Both the long-term and seasonal workers have significant advantages compared to those working as independent peasants.
The Chinese labour law and the Chinese minimum wages are exemplary for other tea-producing countries. Unfortunately, these standards only apply to plantation enterprises (so-called company farms) such as the Qingshan tea garden and the company Chenzhou-Jietan as tenant and operator of the tea garden. Plantation enterprises are obliged to issue a regular employment contract to all their employees.
Sadly, the many self-employed small farmers in the tea agriculture, who are not part of a company, do not benefit from the Chinese labour regulations and from the legal minimum wages. They are mostly exploited by those dealers who take their tea. The majority of the tea exported to Europe comes from these oppressed pseudo-independent peasants, because only through exploitation prices can be kept as low as they are expected in Europe. The small farmers often earn less than 50 euros per month, which is a significantly lower income than the one of an employee in a plantation enterprise such as the Qingshan tea garden and the Chenzhou-Jietan company.
Social standards of the Chinese labour law, which also apply to Qingshan tea garden and the Chenzhou-Jietan factories
Trade unions are allowed in the statutory context and should protect the rights of the employees. Trade union committees at company level can be instituted by the employees if there are at least 25 members of the trade union in the company. The representatives of the union are nominated by an authority which superordinates the company. The main function of the trade unions is to pool and represent the interests of the employees, always bearing in mind the economic development of the business as well. The goal are not labor disputes, instead a balance between the interests of the employees and those of the company is pursued and holistic solutions are sought.
The trade union committee of the company supports the foundation of employee representative councils in the company. Contrary to the representative of the unions, the employee representative councils are elected by all employees of the company. The employee representative council is not constantly active, but it convenes as a committee in certain intervals.
The employees of the Qingshan tea garden did not make any use of this right, which is why there is no employee representative council there.
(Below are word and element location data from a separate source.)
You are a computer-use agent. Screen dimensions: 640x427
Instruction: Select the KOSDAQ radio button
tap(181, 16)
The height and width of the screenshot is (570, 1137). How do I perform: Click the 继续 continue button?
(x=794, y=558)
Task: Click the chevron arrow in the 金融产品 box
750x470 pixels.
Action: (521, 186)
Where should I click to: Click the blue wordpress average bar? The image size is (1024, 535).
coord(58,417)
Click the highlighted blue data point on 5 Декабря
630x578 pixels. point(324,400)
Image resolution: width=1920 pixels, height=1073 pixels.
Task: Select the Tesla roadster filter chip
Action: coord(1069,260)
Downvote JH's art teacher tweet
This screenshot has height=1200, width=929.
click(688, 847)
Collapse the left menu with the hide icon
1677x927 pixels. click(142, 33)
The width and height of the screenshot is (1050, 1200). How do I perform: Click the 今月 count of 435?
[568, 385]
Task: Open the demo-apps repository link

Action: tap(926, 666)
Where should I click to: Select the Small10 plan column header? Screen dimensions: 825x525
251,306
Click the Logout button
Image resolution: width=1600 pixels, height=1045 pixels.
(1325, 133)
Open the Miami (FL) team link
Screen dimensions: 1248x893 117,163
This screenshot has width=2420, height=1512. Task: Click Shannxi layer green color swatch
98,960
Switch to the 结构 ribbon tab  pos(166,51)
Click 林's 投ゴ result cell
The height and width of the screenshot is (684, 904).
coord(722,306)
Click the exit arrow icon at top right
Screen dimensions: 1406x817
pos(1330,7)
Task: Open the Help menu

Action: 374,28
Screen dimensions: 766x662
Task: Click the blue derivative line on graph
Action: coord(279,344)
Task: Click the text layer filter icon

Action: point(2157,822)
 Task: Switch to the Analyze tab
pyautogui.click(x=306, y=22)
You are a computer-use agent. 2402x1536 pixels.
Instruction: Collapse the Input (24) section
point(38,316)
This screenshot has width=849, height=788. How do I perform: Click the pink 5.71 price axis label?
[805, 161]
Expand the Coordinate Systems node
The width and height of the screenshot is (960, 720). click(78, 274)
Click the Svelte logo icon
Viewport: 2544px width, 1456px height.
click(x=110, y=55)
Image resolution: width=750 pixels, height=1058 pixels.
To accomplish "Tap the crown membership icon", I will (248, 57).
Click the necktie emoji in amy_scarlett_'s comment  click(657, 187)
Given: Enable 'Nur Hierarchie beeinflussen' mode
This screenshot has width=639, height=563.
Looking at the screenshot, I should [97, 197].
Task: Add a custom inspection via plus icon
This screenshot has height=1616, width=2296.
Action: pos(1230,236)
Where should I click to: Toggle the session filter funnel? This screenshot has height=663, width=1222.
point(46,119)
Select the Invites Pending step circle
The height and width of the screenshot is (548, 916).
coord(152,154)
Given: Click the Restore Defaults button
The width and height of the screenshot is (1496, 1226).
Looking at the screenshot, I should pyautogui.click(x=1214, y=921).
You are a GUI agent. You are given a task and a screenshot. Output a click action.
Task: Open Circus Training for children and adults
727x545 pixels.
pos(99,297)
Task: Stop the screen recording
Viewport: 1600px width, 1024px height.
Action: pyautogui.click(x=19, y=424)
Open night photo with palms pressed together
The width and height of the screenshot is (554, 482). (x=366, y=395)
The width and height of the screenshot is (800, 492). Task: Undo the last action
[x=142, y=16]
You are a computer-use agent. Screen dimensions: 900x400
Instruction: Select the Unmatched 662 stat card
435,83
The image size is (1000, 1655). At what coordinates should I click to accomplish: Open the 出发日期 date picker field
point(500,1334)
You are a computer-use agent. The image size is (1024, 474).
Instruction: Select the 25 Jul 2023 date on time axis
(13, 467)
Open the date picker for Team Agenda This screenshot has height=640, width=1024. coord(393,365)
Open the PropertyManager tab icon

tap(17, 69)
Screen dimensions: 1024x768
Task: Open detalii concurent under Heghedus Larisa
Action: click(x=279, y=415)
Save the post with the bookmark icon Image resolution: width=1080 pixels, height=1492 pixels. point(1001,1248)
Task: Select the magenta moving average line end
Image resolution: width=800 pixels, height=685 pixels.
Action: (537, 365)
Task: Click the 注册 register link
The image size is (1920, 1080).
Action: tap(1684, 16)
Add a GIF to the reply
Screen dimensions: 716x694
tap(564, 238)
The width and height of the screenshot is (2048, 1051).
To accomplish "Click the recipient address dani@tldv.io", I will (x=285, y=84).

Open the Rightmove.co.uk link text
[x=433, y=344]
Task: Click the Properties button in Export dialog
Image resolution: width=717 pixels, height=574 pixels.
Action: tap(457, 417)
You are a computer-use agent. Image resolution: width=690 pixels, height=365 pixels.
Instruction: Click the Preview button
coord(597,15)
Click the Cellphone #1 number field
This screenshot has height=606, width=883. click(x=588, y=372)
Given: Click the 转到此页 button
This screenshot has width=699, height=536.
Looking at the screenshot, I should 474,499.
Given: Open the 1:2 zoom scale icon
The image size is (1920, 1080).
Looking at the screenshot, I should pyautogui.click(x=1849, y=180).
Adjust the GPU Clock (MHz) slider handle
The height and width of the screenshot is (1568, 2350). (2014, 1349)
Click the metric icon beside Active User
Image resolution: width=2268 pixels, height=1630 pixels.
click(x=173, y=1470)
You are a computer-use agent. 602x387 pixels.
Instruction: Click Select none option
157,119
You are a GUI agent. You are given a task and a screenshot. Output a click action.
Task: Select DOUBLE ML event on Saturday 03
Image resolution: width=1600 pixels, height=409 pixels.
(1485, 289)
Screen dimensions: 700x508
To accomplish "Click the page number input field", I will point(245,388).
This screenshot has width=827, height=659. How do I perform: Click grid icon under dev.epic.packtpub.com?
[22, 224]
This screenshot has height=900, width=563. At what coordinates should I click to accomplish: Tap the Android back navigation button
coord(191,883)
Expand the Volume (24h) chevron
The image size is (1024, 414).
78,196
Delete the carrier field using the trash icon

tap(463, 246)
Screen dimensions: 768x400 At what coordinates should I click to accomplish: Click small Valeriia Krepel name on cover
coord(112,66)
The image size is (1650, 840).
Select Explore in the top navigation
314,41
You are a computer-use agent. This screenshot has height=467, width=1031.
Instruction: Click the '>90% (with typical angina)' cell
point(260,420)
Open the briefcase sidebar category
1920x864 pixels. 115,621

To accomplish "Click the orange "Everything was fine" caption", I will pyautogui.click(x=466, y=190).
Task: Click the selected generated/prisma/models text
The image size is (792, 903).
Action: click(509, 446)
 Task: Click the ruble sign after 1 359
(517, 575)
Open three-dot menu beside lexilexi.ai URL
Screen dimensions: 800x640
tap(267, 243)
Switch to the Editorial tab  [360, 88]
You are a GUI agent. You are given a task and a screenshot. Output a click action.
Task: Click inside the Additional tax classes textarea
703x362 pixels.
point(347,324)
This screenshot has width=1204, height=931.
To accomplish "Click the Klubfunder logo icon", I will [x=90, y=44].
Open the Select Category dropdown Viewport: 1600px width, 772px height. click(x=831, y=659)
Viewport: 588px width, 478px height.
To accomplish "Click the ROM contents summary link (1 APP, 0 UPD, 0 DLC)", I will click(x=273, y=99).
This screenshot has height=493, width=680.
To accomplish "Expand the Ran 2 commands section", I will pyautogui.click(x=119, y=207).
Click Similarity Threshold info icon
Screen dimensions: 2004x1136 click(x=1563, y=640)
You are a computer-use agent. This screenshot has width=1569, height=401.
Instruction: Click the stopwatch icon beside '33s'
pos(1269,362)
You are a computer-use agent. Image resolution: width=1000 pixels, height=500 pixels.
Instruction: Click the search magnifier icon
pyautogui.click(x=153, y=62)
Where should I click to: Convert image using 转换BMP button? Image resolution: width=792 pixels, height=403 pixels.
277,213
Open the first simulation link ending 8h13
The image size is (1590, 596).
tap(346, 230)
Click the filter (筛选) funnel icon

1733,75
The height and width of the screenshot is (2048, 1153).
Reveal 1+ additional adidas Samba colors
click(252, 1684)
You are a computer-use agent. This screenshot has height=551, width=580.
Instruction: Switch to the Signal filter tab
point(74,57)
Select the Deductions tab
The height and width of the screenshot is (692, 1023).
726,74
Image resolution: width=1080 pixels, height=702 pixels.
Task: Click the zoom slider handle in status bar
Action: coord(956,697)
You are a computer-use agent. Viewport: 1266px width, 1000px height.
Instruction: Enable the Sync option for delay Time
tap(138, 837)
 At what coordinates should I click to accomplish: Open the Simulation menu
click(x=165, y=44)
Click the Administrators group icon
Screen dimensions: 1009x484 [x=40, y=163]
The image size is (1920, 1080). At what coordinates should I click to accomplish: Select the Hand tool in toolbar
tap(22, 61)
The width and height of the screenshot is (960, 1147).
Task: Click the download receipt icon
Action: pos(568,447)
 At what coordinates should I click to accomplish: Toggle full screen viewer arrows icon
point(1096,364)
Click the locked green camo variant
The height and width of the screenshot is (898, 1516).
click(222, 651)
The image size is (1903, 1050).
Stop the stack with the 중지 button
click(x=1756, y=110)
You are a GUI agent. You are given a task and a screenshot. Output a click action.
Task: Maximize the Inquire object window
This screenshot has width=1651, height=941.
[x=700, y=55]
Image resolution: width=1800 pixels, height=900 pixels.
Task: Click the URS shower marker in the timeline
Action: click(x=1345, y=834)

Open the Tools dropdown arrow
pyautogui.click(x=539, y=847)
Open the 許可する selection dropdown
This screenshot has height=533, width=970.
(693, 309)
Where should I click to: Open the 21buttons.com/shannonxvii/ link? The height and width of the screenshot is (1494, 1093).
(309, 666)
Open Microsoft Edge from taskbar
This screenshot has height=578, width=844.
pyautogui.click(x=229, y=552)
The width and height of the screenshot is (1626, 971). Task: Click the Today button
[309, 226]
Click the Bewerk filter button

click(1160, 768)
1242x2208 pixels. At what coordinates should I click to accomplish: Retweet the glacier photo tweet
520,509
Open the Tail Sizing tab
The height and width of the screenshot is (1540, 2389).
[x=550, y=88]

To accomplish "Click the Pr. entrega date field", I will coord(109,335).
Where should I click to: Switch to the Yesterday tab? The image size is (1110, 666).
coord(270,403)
In 2016, the Qingshan tea garden received the UTZ sustainability certification. Although the sustainability certifications do not bring much benefit to the producers and workers today, we hope for a positive future development that will promote sustainability in the tea garden. It is already known that starting 2019 UTZ will enter into a cooperation with Rainforest Alliance. Then the name UTZ will presumably be left out and only the name Rainforest Alliance will persist.